Bugs Break Wind for Energy Storage

Geek Culture

photo: flickr, photo: flickr, You don’t have to go too far into the countryside to find wind farms providing us with clean and renewable electricity. Despite the promise of renewable energy to solve all of our future energy problems there are still a few problems to be worked out. Not least of which is the understandable reluctance to cover huge areas of the countryside with wind turbines or their sunshine equivalent, solar panels. The other significant problem with renewable energy, in particular solar and wind is a concept known as load balancing. Basically, the electrical grid has to be able to cope with fluctuations in power demand, for example when it is cold or when it gets dark the demand for power increases. This is relatively easy to manage with conventional power plants, but with renewable energy, you can’t make more wind or sunshine just because the electricity demand has increased. Hence load balancing is a big challenge for a renewable based grid.

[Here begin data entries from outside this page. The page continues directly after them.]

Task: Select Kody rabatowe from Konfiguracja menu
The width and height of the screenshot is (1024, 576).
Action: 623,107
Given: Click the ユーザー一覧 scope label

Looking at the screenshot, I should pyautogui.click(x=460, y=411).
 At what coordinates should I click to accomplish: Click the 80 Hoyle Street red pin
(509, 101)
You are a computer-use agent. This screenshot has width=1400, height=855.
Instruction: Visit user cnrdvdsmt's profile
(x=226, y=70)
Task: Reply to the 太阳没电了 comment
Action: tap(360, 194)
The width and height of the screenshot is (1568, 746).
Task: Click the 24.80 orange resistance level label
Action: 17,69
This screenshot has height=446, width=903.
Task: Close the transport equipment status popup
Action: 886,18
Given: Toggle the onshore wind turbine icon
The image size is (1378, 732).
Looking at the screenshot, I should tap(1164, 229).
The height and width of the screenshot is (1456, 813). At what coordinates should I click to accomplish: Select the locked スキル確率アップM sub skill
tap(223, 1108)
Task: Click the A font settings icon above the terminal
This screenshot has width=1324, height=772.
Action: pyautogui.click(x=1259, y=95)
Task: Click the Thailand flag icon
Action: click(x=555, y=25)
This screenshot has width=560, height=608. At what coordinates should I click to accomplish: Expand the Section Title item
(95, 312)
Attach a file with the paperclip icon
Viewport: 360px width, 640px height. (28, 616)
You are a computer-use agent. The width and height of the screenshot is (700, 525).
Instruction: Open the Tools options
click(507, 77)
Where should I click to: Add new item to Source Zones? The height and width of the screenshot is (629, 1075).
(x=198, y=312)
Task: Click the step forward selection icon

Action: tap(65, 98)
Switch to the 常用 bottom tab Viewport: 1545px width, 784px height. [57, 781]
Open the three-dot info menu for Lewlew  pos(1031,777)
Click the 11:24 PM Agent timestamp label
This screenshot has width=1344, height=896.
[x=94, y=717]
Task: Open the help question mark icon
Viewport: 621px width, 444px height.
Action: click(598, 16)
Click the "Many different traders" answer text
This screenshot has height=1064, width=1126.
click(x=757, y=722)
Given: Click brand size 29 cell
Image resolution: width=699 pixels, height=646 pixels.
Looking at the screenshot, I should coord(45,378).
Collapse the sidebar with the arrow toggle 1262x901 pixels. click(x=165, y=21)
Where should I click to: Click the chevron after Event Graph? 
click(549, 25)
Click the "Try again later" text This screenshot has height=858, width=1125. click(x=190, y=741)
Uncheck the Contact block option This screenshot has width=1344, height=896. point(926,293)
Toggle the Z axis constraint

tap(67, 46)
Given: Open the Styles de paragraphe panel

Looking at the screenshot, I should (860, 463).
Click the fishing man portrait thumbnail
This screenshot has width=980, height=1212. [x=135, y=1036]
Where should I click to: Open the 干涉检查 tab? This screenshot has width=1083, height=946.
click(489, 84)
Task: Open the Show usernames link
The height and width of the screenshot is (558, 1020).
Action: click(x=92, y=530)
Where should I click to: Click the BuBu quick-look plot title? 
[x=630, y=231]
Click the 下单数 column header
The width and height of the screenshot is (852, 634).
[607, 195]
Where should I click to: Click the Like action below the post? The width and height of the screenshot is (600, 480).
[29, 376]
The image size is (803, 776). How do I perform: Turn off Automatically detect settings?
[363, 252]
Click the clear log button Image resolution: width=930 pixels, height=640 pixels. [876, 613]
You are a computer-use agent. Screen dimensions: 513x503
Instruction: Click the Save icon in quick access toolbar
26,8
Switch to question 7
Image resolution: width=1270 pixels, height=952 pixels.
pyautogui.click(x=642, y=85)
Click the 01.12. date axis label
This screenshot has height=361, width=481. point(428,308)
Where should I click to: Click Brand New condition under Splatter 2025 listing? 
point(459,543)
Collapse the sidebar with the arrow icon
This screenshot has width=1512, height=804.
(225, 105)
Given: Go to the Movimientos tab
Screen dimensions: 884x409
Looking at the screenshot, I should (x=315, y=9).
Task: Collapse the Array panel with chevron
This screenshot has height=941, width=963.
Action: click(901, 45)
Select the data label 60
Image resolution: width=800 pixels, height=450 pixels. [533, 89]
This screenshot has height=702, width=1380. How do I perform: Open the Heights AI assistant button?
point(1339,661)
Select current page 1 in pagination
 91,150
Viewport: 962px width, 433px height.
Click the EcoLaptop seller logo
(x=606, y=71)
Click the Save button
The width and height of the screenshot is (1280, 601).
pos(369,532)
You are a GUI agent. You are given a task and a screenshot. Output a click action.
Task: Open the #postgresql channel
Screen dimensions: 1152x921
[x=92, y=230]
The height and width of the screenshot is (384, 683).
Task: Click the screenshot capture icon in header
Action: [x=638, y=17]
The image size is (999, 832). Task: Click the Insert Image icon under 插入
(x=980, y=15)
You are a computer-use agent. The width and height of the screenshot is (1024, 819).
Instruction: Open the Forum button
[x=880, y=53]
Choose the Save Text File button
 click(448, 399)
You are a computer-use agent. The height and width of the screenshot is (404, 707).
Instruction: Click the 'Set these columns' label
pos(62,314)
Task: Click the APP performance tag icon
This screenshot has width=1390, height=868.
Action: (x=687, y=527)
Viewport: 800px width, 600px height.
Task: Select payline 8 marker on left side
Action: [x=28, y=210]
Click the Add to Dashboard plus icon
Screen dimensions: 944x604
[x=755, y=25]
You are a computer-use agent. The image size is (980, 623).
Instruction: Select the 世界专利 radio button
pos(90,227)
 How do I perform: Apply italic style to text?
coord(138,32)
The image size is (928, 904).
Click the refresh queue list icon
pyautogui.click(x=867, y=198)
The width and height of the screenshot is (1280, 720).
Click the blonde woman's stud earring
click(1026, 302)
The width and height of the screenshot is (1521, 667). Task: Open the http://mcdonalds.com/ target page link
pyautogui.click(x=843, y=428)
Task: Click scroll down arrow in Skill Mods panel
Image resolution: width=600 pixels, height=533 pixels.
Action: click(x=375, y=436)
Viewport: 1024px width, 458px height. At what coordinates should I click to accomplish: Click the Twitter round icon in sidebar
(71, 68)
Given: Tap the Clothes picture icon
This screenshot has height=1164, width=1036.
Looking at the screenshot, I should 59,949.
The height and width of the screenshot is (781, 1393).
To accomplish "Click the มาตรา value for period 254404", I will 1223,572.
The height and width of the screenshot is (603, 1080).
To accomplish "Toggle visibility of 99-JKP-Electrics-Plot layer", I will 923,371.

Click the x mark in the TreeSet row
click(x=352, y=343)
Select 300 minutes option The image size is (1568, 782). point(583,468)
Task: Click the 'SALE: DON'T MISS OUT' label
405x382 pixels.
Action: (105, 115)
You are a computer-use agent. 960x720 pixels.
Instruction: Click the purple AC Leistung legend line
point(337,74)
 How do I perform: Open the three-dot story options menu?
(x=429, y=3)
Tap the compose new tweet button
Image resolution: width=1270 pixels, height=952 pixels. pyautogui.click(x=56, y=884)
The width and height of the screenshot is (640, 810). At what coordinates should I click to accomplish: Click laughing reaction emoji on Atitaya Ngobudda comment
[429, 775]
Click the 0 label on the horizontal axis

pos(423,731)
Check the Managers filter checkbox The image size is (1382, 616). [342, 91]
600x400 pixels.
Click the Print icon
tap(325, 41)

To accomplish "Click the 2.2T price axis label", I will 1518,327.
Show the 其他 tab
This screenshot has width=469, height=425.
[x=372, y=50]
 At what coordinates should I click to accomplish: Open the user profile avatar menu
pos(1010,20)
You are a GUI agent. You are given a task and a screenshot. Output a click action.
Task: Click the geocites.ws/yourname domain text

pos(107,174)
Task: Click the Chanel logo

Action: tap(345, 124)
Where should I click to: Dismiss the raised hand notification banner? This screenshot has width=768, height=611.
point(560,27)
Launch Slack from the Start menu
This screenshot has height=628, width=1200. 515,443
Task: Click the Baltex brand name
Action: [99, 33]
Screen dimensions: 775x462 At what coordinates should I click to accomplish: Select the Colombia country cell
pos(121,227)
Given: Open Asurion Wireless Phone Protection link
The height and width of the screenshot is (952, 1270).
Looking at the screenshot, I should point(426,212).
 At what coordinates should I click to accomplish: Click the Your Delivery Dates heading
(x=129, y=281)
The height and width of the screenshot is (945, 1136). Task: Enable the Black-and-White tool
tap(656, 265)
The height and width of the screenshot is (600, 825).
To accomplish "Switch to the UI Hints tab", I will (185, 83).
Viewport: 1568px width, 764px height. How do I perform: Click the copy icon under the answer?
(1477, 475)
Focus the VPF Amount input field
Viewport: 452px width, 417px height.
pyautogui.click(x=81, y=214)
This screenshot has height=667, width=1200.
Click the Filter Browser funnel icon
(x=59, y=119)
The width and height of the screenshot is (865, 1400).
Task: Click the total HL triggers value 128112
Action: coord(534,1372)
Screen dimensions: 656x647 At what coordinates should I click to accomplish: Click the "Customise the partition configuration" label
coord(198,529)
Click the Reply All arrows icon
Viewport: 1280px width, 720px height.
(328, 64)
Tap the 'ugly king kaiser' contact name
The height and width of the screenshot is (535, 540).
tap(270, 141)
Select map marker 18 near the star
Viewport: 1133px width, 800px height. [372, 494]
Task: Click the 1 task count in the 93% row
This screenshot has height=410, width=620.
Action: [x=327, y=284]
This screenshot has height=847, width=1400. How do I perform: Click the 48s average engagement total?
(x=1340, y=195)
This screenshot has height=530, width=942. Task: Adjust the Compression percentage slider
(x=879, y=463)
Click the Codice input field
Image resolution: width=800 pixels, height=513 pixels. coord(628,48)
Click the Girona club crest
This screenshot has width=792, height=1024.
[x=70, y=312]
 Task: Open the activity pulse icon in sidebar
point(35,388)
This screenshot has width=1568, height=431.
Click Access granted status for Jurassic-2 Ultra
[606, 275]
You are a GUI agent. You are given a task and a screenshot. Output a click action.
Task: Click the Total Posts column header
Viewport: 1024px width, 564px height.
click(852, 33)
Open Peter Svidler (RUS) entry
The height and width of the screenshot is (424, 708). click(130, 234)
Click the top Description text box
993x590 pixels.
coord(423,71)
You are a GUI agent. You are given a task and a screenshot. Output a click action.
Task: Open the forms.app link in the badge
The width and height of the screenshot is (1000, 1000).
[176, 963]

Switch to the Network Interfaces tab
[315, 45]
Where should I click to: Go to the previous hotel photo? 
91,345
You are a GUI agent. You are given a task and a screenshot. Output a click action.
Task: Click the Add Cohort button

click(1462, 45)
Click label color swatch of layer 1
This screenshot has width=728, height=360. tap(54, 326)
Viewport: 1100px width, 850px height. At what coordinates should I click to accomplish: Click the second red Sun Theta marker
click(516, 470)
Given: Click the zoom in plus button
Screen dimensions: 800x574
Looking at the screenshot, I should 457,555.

One way to address this is to store the excess energy produced on very sunny or windy days and to keep it until it is needed during periods of increased demand. The most familiar type of energy storage you’ll come across is a battery. This stores electricity as chemical energy until it is needed when it is converted back into electricity. Now scientists at Pennsylvania State University have developed a new way of storing electricity through the hilarious concept of bugs breaking wind. How can tiny bug farts solve our energy problems? It turns out that when a large collection of single celled organisms (known as a culture) containing mainly Methanobacterium palustre live on the positive electrode of a battery, they use the plentiful supply of electrons to convert carbon dioxide into methane. The methane produced can be collected and stored and when further juice is required by the grid, it can be burned to produce electricity in much the same way as a conventional power plant. Wait though – won’t the burning of the methane produce carbon dioxide, the same nasty gas we are trying to get rid of by using the renewable energy in the first place? It sure will, but the Methanobacterium palustre consume carbon dioxide to produce methane, so the process could be effectively carbon neutral.

Who would have thought the collective breaking of wind of billions of bugs could be so useful?